Alemao, Gullit e Van Basten si lamentano ancora e parlano di imboscata.
«Accettare una sconfitta non è mai semplice neppure dopo 30 anni. Era ancora tutto da giocare il destino del campionato anche dopo Bergamo. Loro a Bologna cosa fecero quella domenica? 0-0 e con il gol di Marronaro che l'arbitro non vide. E quella che cosa fu? E poi a Verona persero la testa quando vincevano per 1-0. Ricordano solo quello che vogliono, ma la verità è che lo scudetto lo vinse la squadra più forte».

Iniziamo dal principio: è l'estate di Maradona che sogna il Marsiglia.
«Anche io e Careca non andammo in ritiro. Eravamo con il Brasile per la Coppa America e per le qualificazioni a Italia 90. Venne Ferlaino a trovarci in Sudamerica e ci disse che mai avrebbe venduto Diego. Tornai solo dopo che si erano giocate tre partite, a Verona. Ma da titolare il mio esordio fu con la Fiorentina al San Paolo: dopo 45' eravamo sotto 2-0, entrò Maradona e sbagliò un rigore. Sembrava finita, ma rimontammo 3-2. Quel giorno avemmo al certezza di essere un gruppo molto solido».

Come arrivò a quel campionato?
«Ero infastidito da alcune voci che mi volevano al Genoa. Non capivo. Avevo vissuto un anno drammatico, perché per una Epatite B a Napoli ho rischiato di morire. Venni ricoverato con urgenza e in quei giorni al Policlinico, travolto dall'amore dei tifosi, promisi che avrei fatto di tutto per regalare una vittoria. E rientrai dopo tre mesi, in tempo per la cavalcata finale della Coppa Uefa, con il mio gol a Stoccarda».

Il campionato 89/90 fu a lungo un dominio degli azzurri.

VOCI ESTRATTE:

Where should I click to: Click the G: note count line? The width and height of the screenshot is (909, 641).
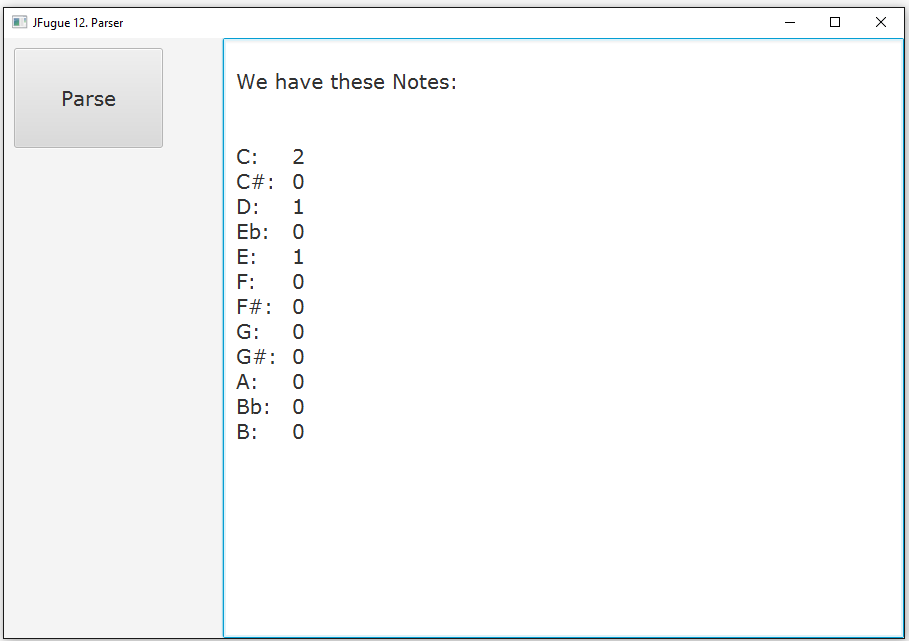[270, 332]
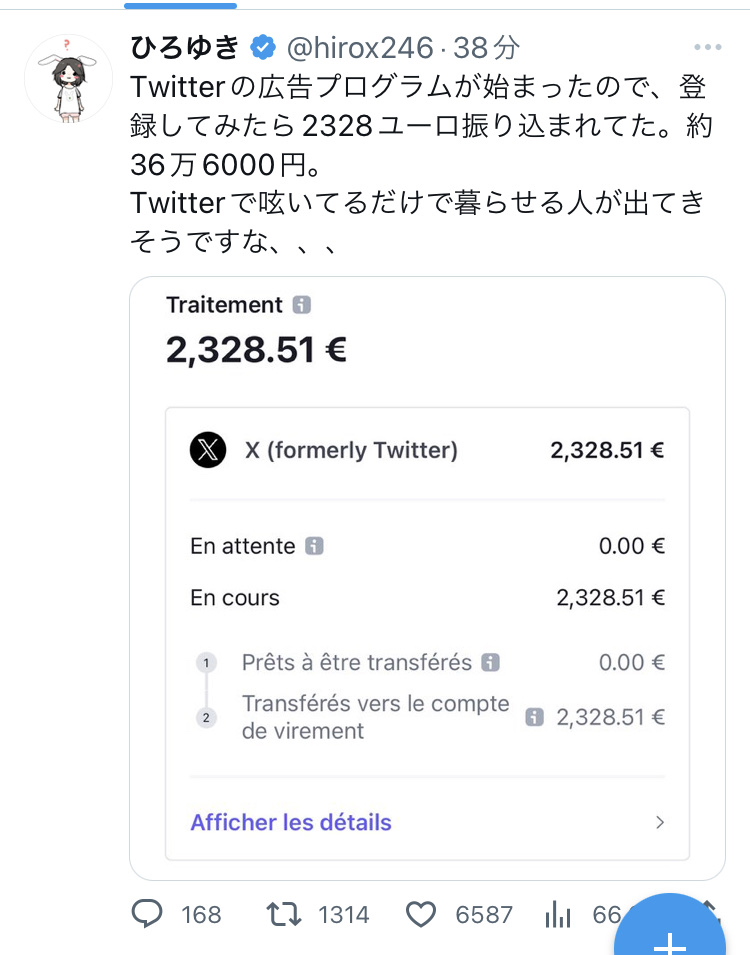Open the @hirox246 handle link
The height and width of the screenshot is (955, 750).
[x=360, y=47]
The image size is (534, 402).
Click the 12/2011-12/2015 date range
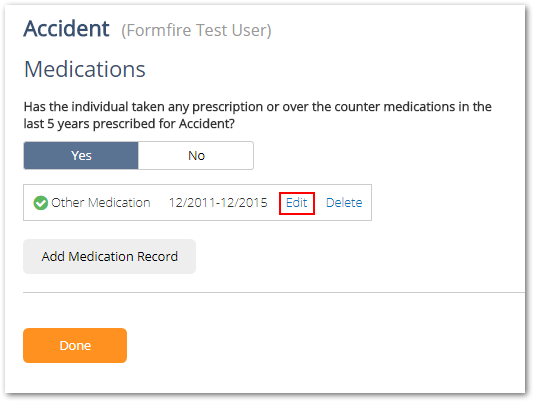click(x=218, y=203)
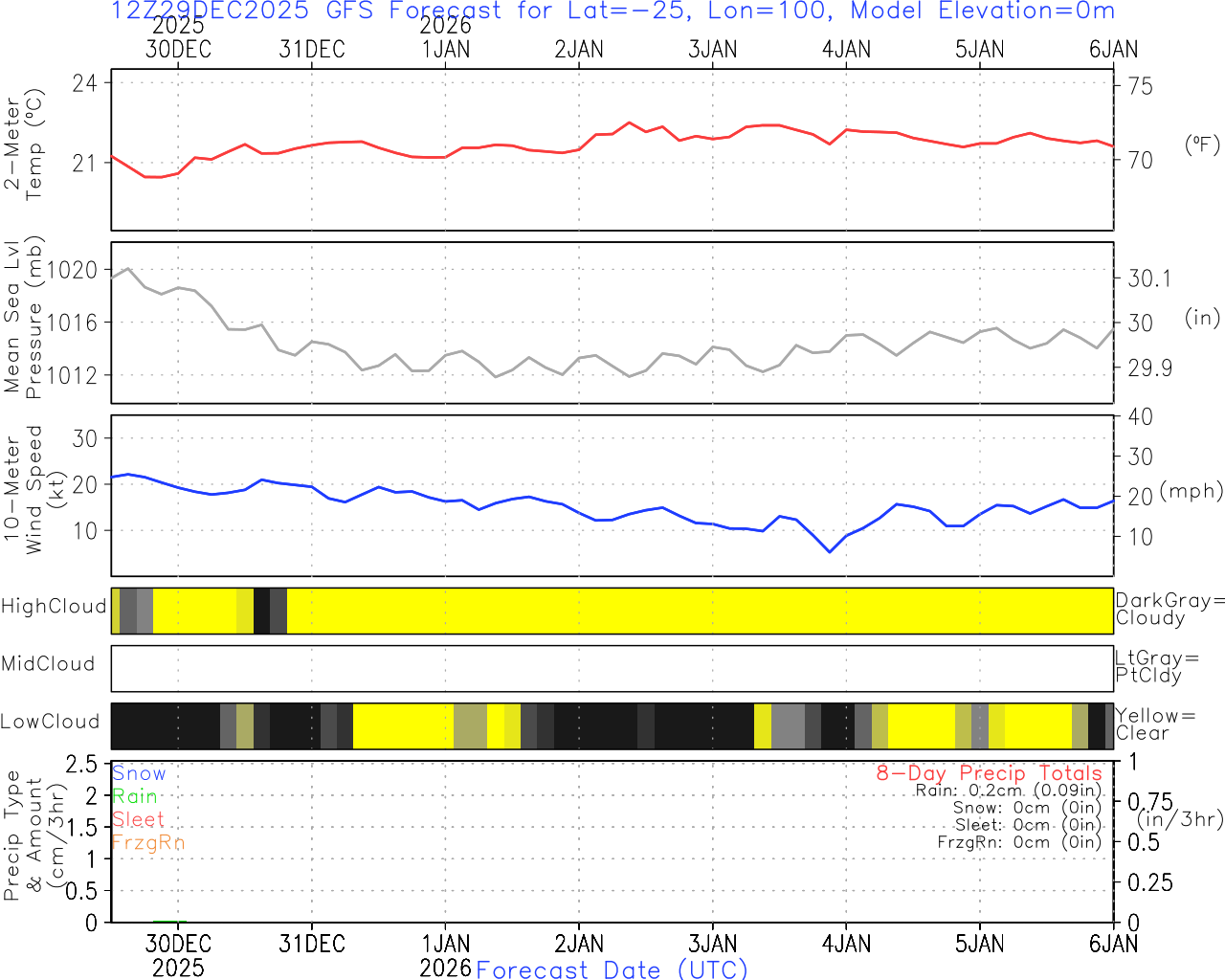Select the blue "Snow" legend label
Screen dimensions: 1225x980
coord(139,773)
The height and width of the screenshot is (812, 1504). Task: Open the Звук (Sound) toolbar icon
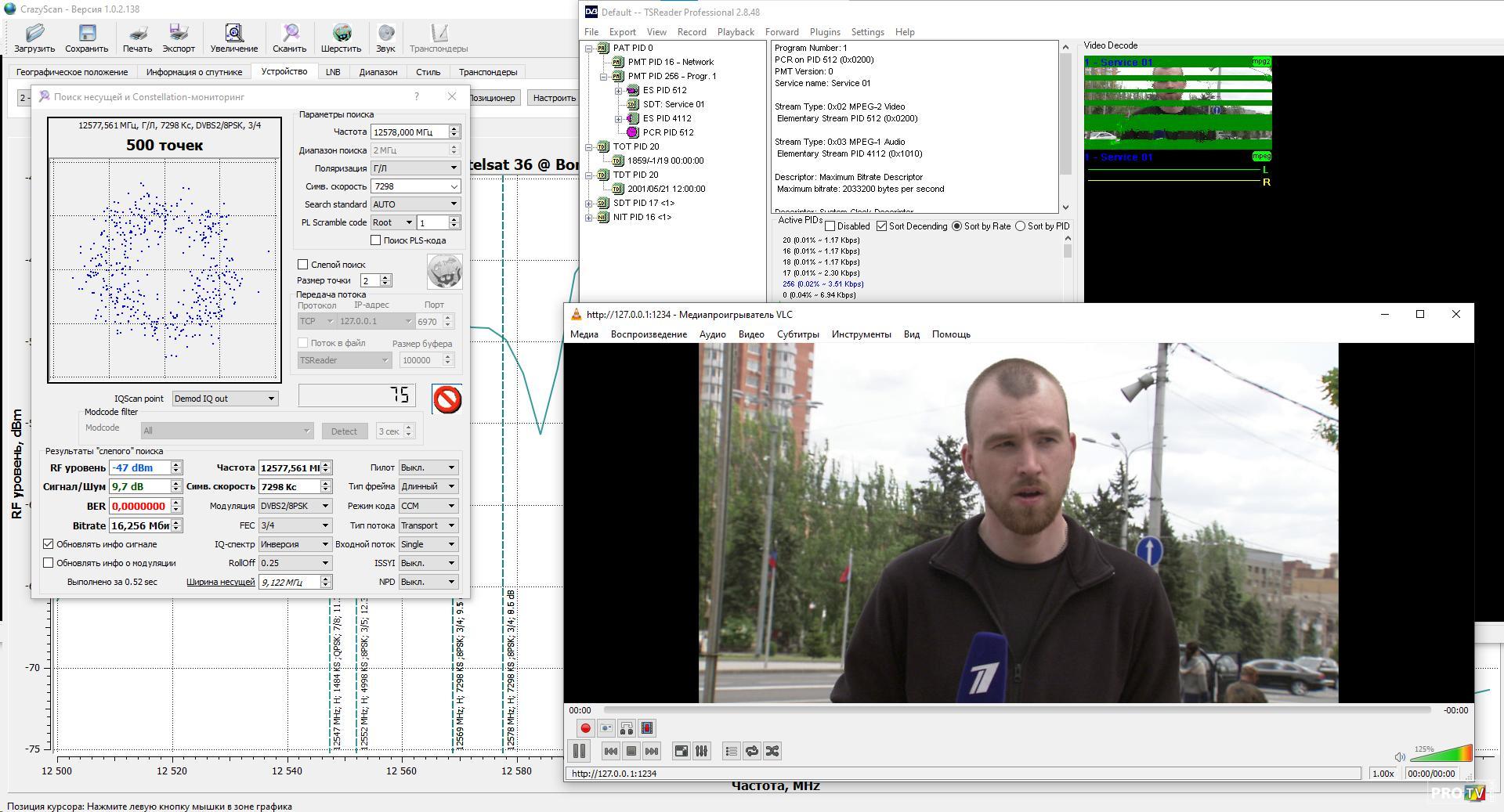click(x=385, y=38)
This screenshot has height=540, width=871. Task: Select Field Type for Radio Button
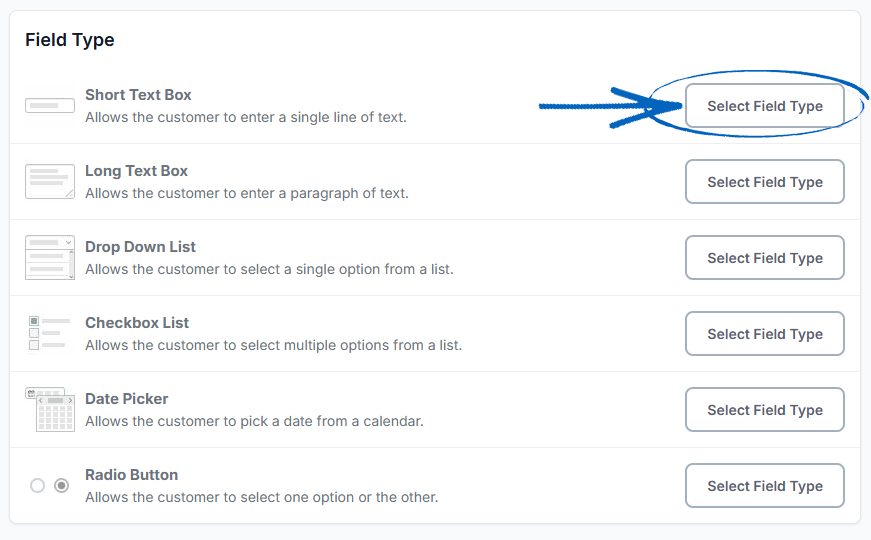(x=765, y=486)
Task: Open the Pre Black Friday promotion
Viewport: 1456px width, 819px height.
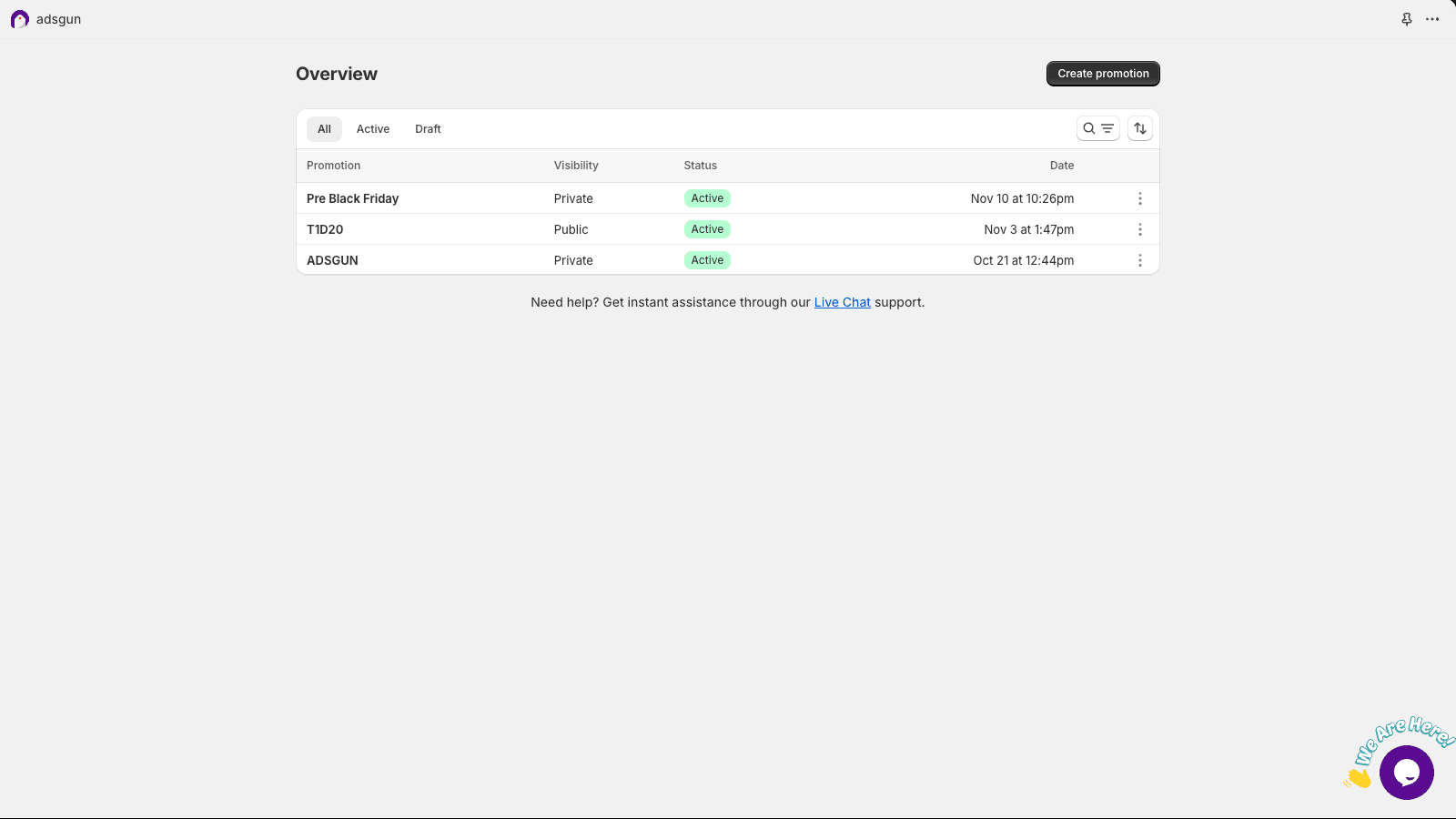Action: [x=352, y=198]
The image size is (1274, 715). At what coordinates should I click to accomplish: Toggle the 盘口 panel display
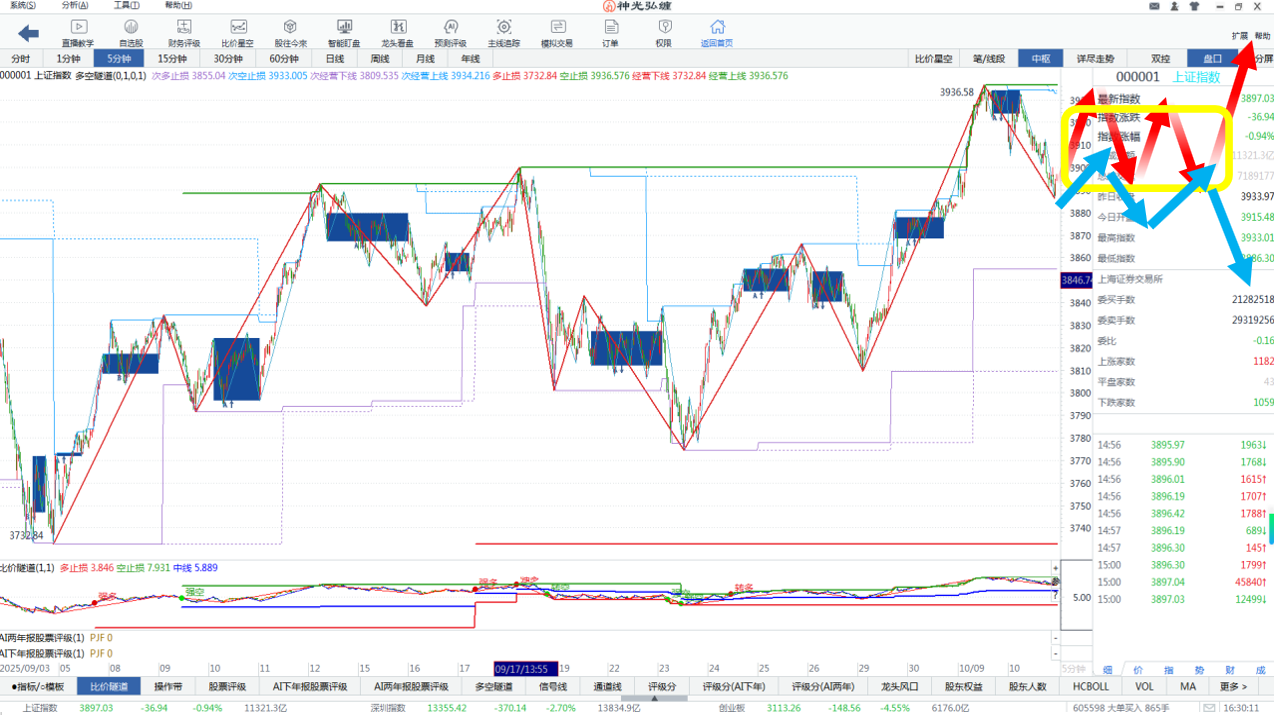(x=1212, y=59)
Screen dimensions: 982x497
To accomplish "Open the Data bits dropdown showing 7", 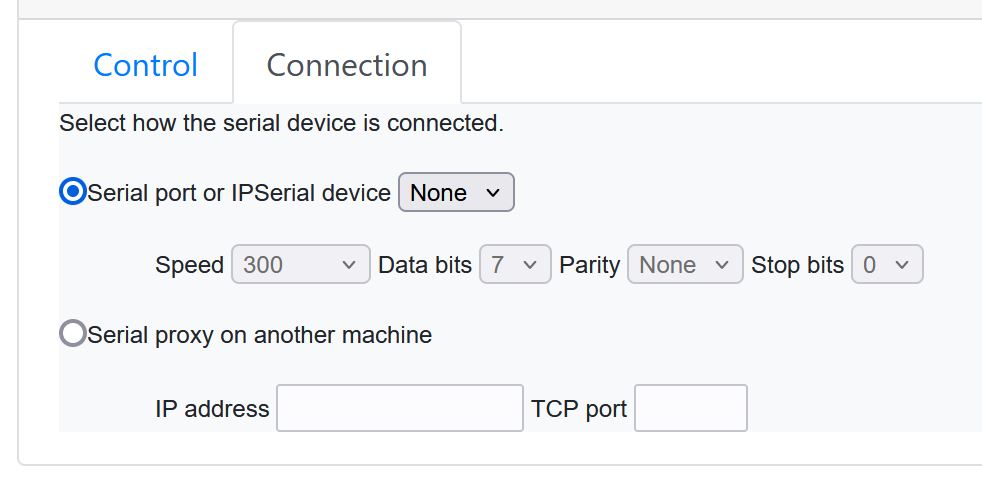I will click(x=515, y=264).
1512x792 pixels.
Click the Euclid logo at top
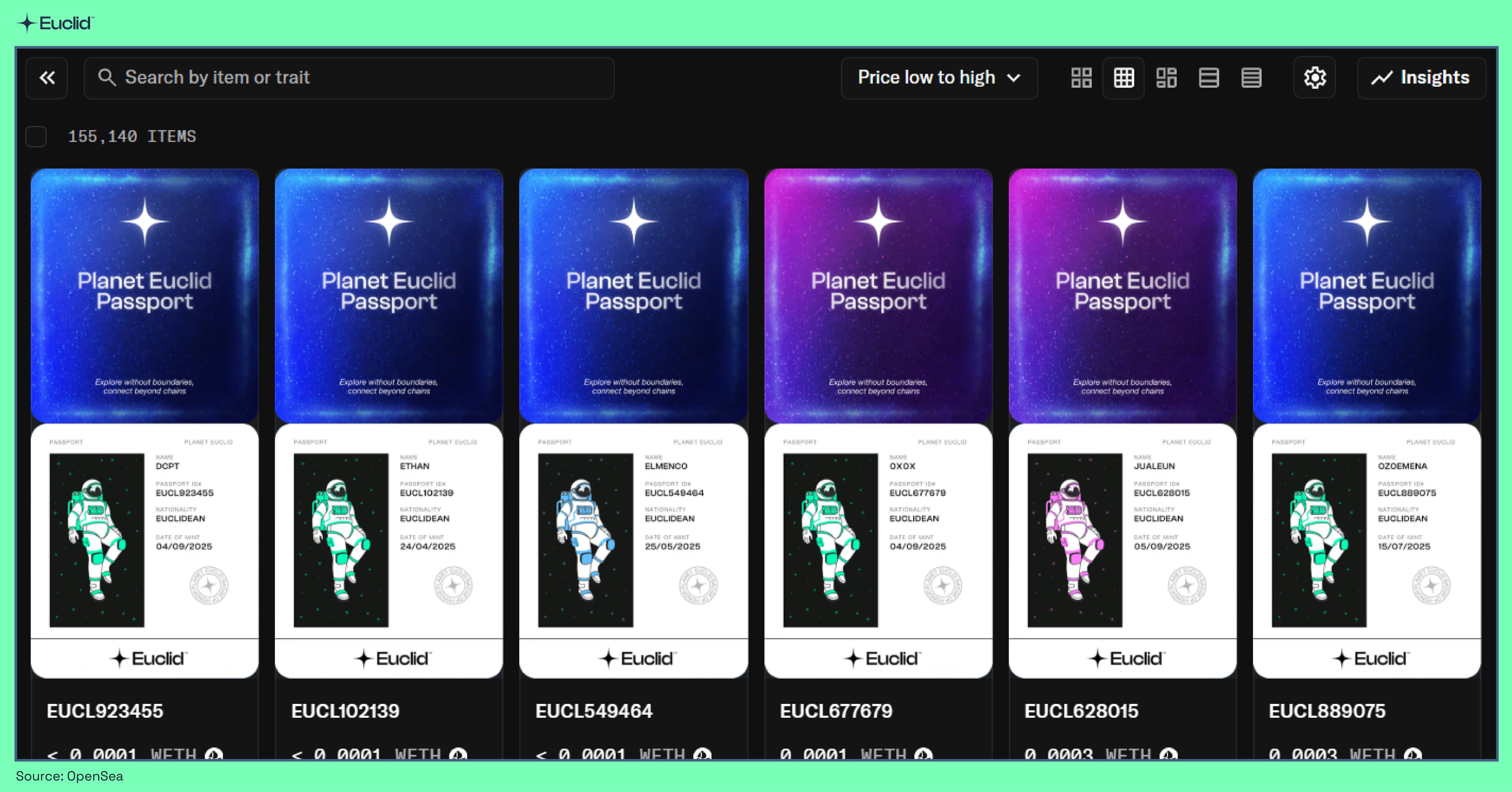click(x=55, y=23)
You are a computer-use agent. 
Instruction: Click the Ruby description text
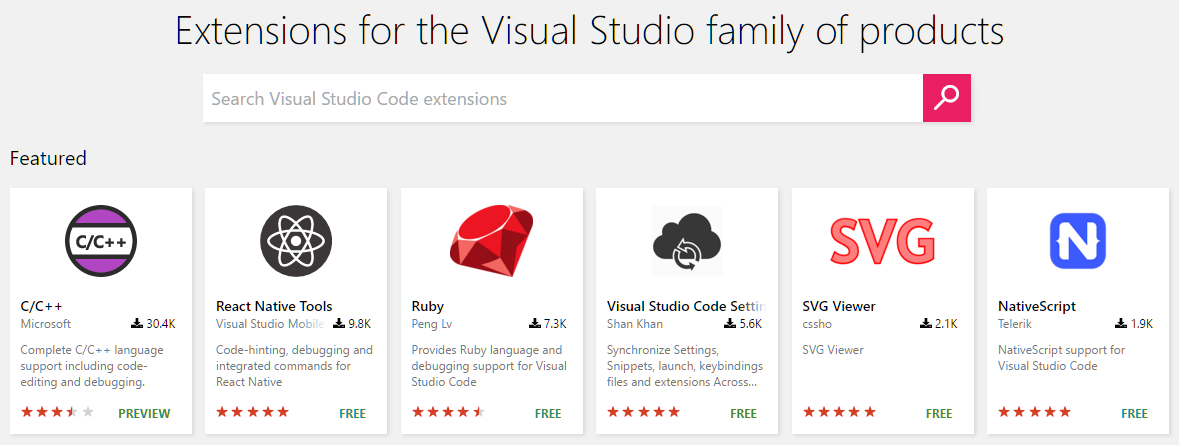coord(488,366)
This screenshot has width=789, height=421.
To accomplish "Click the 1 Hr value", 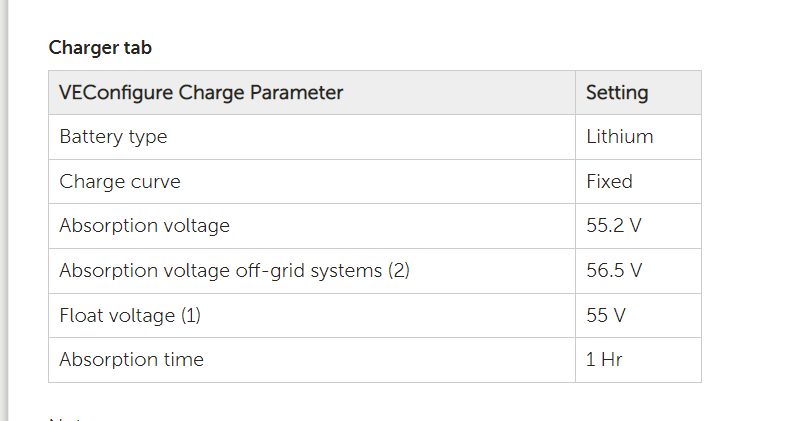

CONSEGNA 1:
Le tre affermazioni seguenti concordano con il brano? Per ciascuna rispondi sì o no e cita le parole decisive del brano.
(a) La partita a Bologna finì 0-0.
(b) L'esordio da titolare avvenne a Verona.
(c) Il ricovero fu causato da un'epatite B.
CONSEGNA 2:
Rispondi alle domande seguenti in base al brano.
(a) Di chi era il gol a Bologna che l'arbitro non vide?
(b) Chi andò in Sudamerica a dire che non avrebbe mai venduto Diego?
(c) Dopo quanto tempo avvenne il rientro in campo dopo il ricovero?
CONSEGNA 3: Continua il brano sul campionato 89/90 dal punto in cui si ferma.

RISPOSTA 1:
(a) Sì: «0-0 e con il gol di Marronaro che l'arbitro non vide».
(b) No: «Ma da titolare il mio esordio fu con la Fiorentina al San Paolo».
(c) Sì: «per una Epatite B a Napoli ho rischiato di morire».

RISPOSTA 2:
(a) Di Marronaro.
(b) Ferlaino.
(c) Dopo tre mesi.

RISPOSTA 3:
«Non brillavamo ma vincevamo sempre. Io e tutti gli altri avevamo il compito di sacrificarci per quei tre là davanti, Careca, Maradona e Carnevale. Sapevamo che dovevamo correre su e giù anche per loro e dargli la palla. E ne valeva la pena. Poi però iniziammo a frenare a fine inverno e nello scontro diretto a San Siro con il Milan perdemmo nettamente per 3-0. Fu una mazzata, un duro colpo, perché ci raggiunsero al primo posto. Per qualche giorno perdemmo coraggio e allegria. Tememmo di perdere lo scudetto. E qualcuno tremava pensando alla beffa di due anni prima. Anche perché poi fummo sconfitti anche dall'Inter».

Che cosa scattò in voi?
«L'orgoglio, perché eravamo noi contro tutti. C'era in noi la sensazione di avere tutta l'Italia contro. È una cosa complicata da spiegare, ma eravamo davvero da soli contro tutto il Nord. Ogni gara che giocavamo lontano dal San Paolo venivamo accolti come dei nemici, con striscioni di insulti, cori razzisti, sentivamo come ci fosse un clima di odio. E questo ci aiutò moltissimo a superare i momenti di difficoltà, perché l'orgoglio scattava ogni volta. Sembra una parola esagerata, ma sembrava una guerra contro il Napoli».

Maradona divenne il simbolo di questa rivalità.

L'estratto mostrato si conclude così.